Biomorphic abstraction - metal casting/WF

  metal Sculpture © K:G

Biomorphic abstraction - colloquially also called 'organic shaping', was originally developed by sculptors and painters. Artists such as Hans Arp or Joan Miró were fascinated by the formal language of nature at the beginning of modernism and tried to apply this expressive power of growing and becoming, of pulsating and expanding living volumes in their works. Where Hans Arp sought a 'human concretion' - a highly abstracted approach to the forms of the human body - so this sculptural form-finding evolved into today's industrially applied 'organic design' as advocated by architects or product designers. 
Today's artistic epigones are Richard Deacon and Tony Cragg or Thomas Rentmeister; they sometimes combine the aspect of 'human concretion' with form strategies that they interpret from macroscopic images of plant or animal morphology, or transfer into the work logic of craft-technical shaping processes and constructions.
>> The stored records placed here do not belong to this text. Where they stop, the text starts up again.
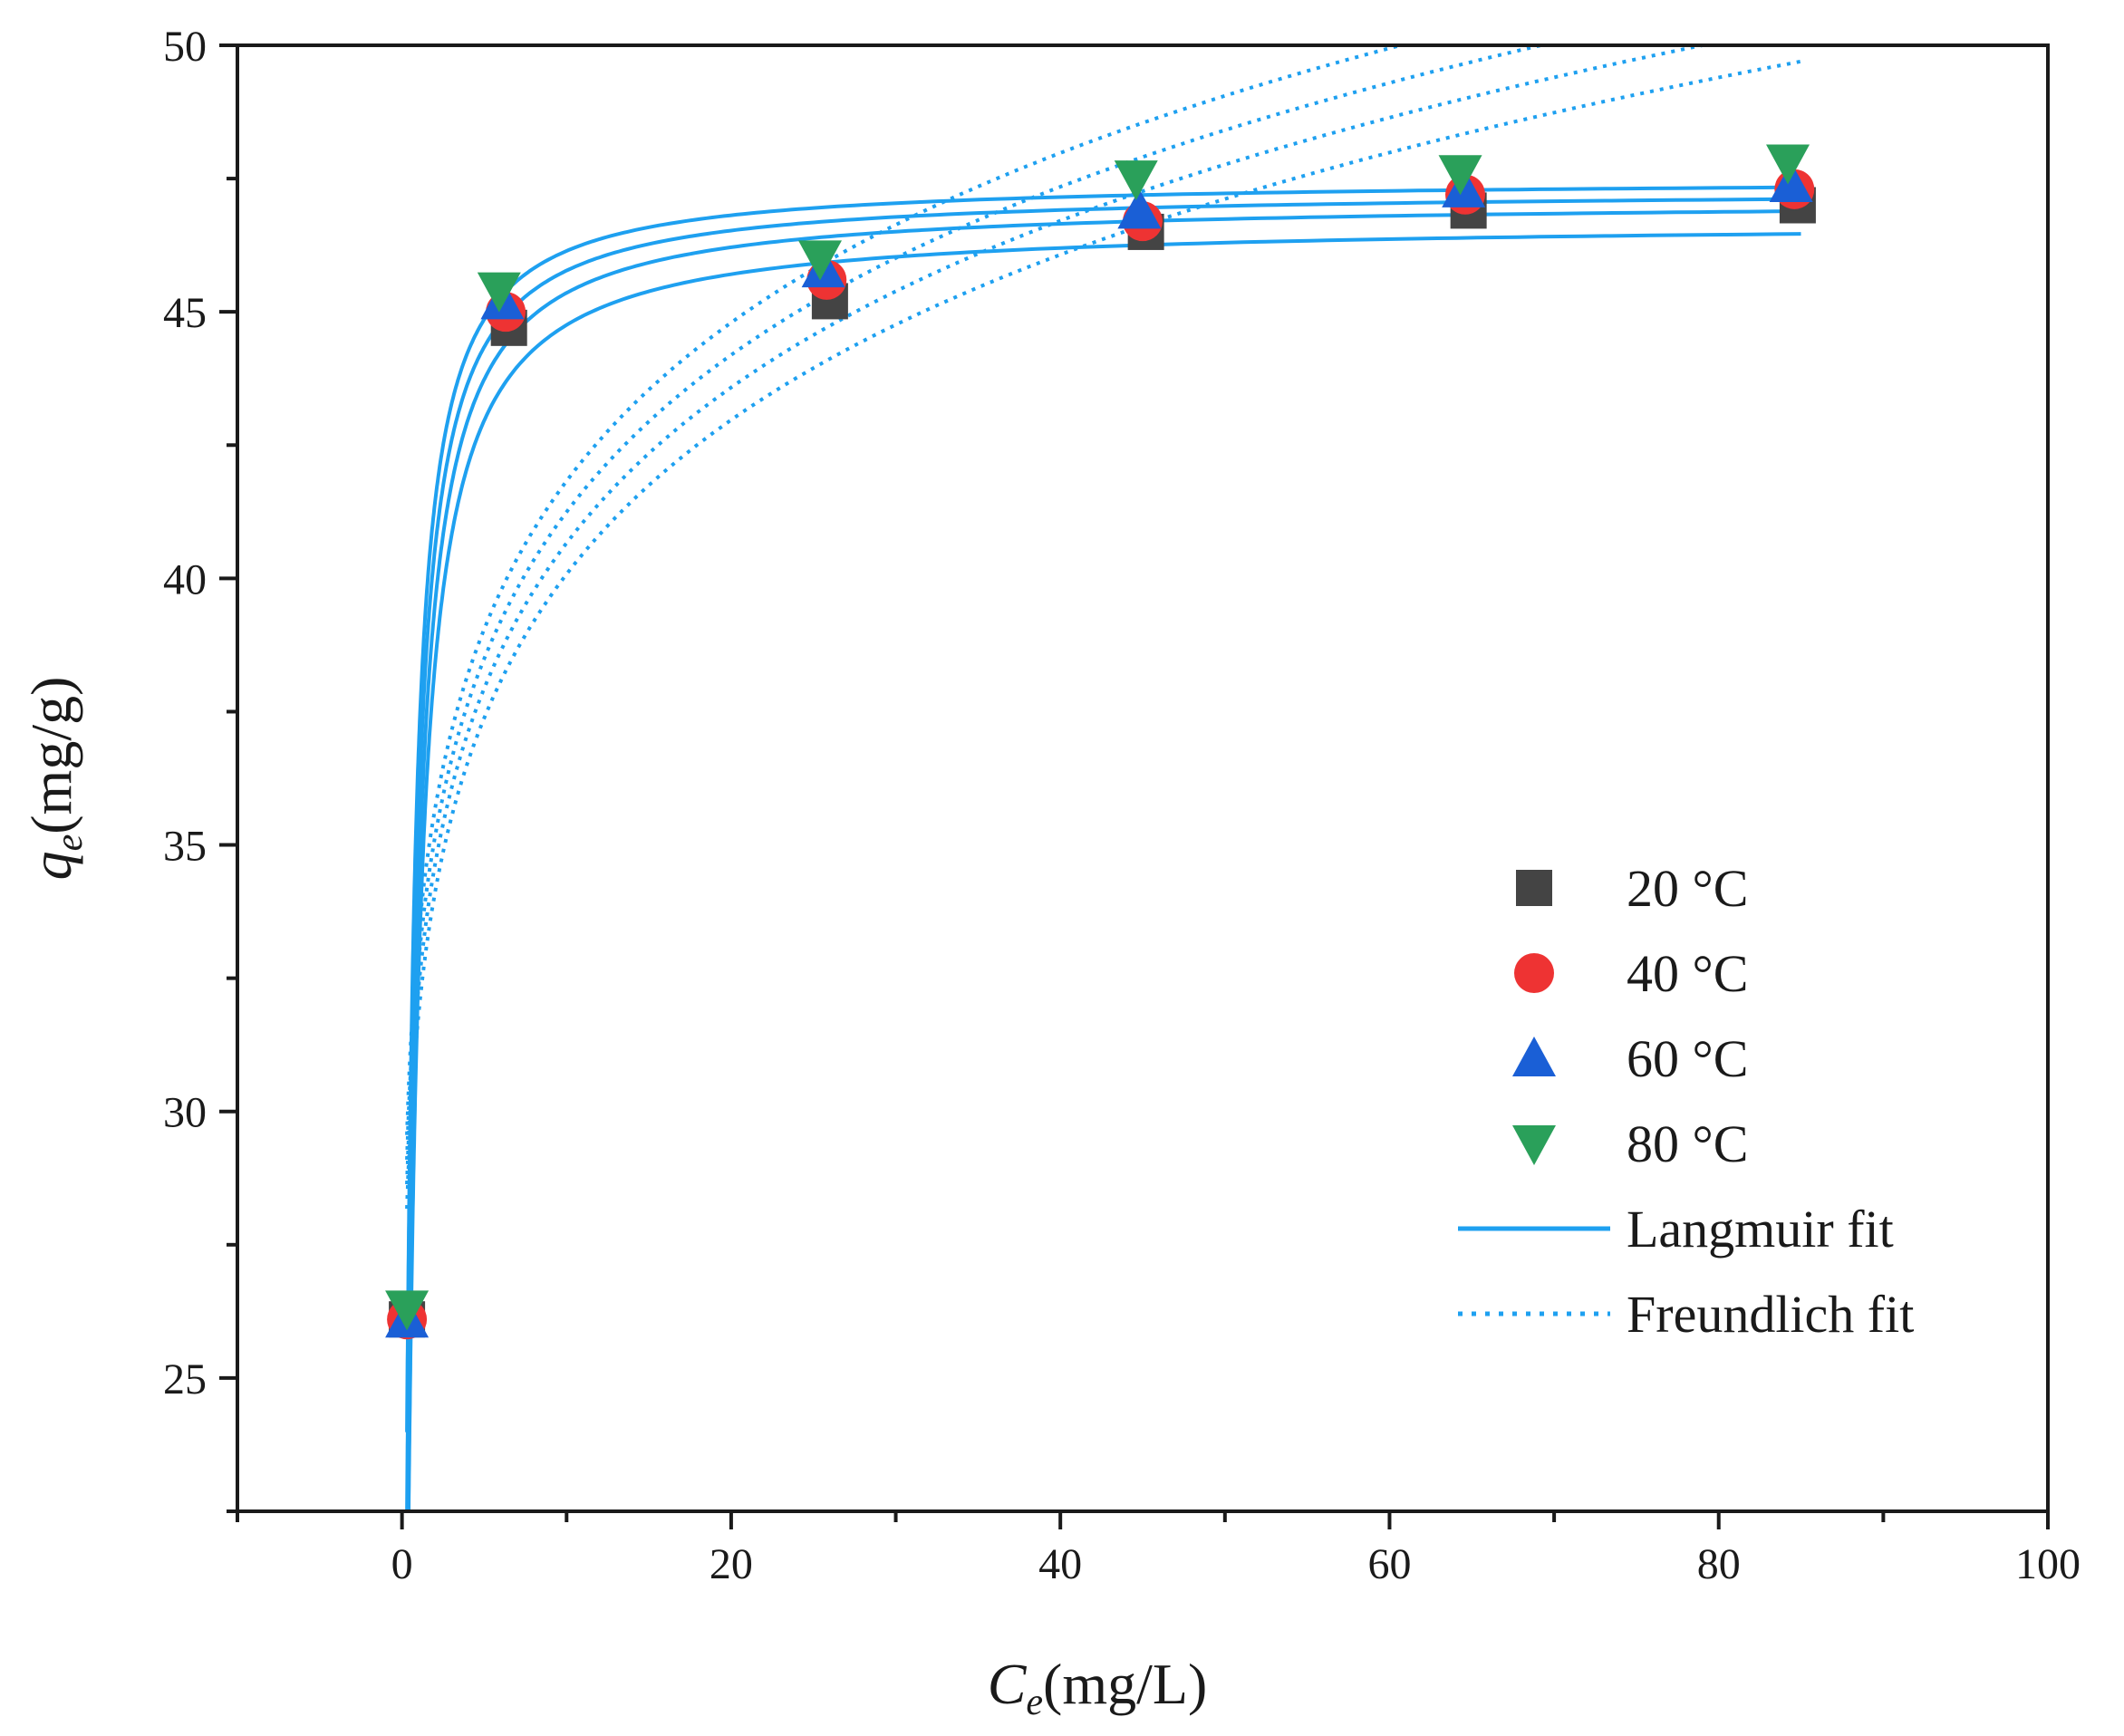  What do you see at coordinates (185, 1113) in the screenshot?
I see `y-tick-label: 30` at bounding box center [185, 1113].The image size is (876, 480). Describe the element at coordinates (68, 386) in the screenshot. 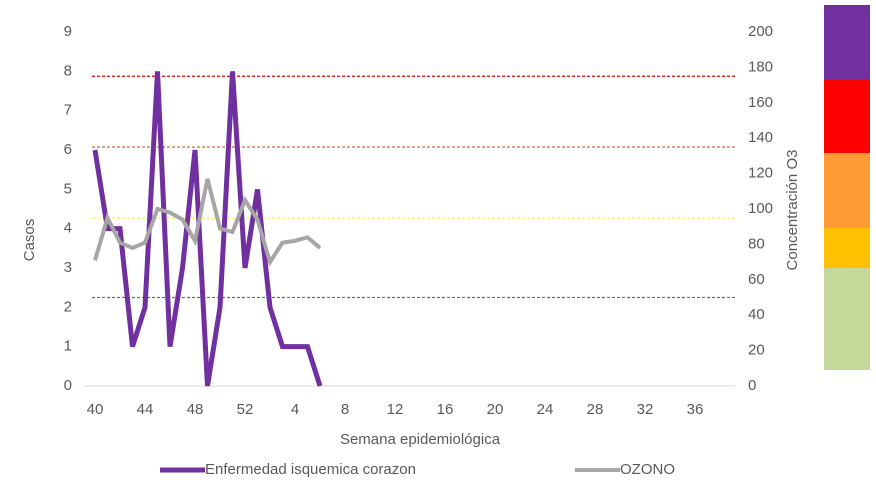

I see `y-tick-label: 0` at that location.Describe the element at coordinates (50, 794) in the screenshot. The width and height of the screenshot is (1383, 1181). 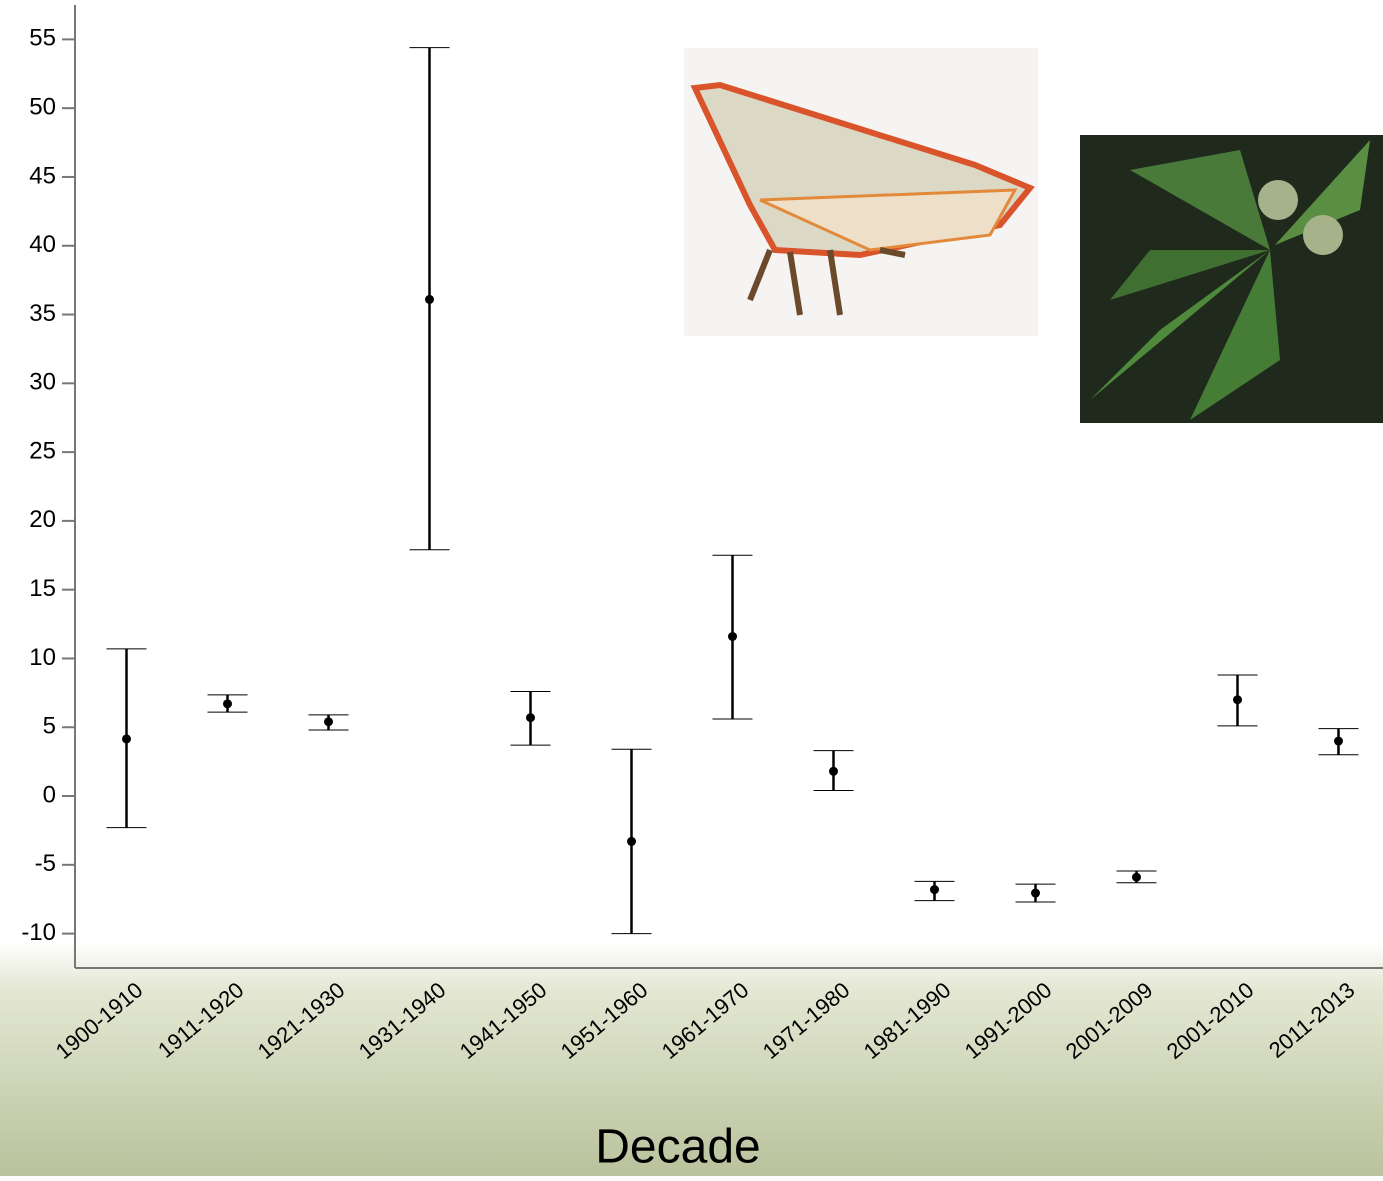
I see `y-tick-label: 0` at that location.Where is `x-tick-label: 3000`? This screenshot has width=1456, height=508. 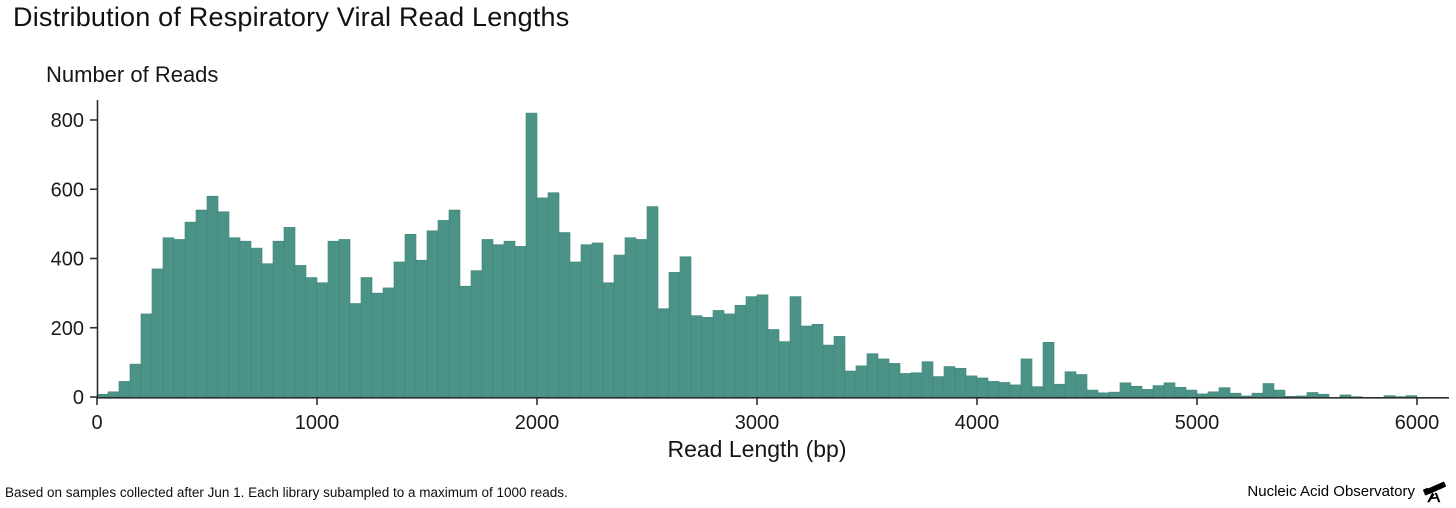 x-tick-label: 3000 is located at coordinates (758, 423). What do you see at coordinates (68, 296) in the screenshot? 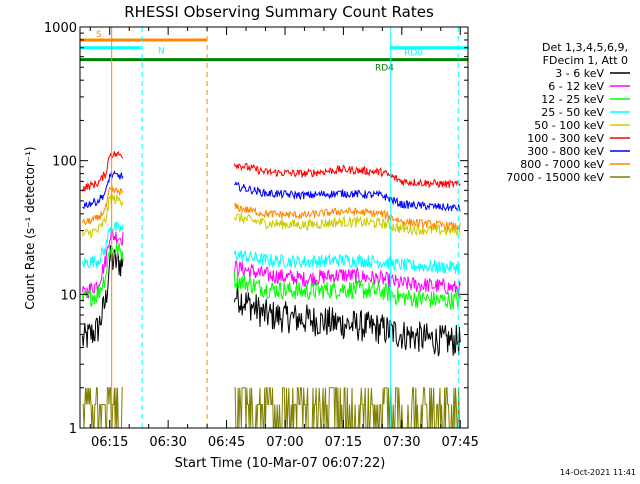
I see `y-tick-label-10: 10` at bounding box center [68, 296].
In the seminar, participants pursue their own strategies and work these out into sculptures. First of all, sculpting can be done with different plastic masses. For metal casting, only the traditional sand casting method is used. The models developed can later be cast in various metals (aluminum, zinc, bronze, etc.). Metal sculptures about the size of a fist (200-300 cm³) can be created.

Date: Mondays 1:30 - 4:30 p.m. | Sculptor's Studio/Wüllnerstraße

Course start: 17.04.2023
Material contribution: Basic amount 30 €, depending on the effort, additional costs may arise individually.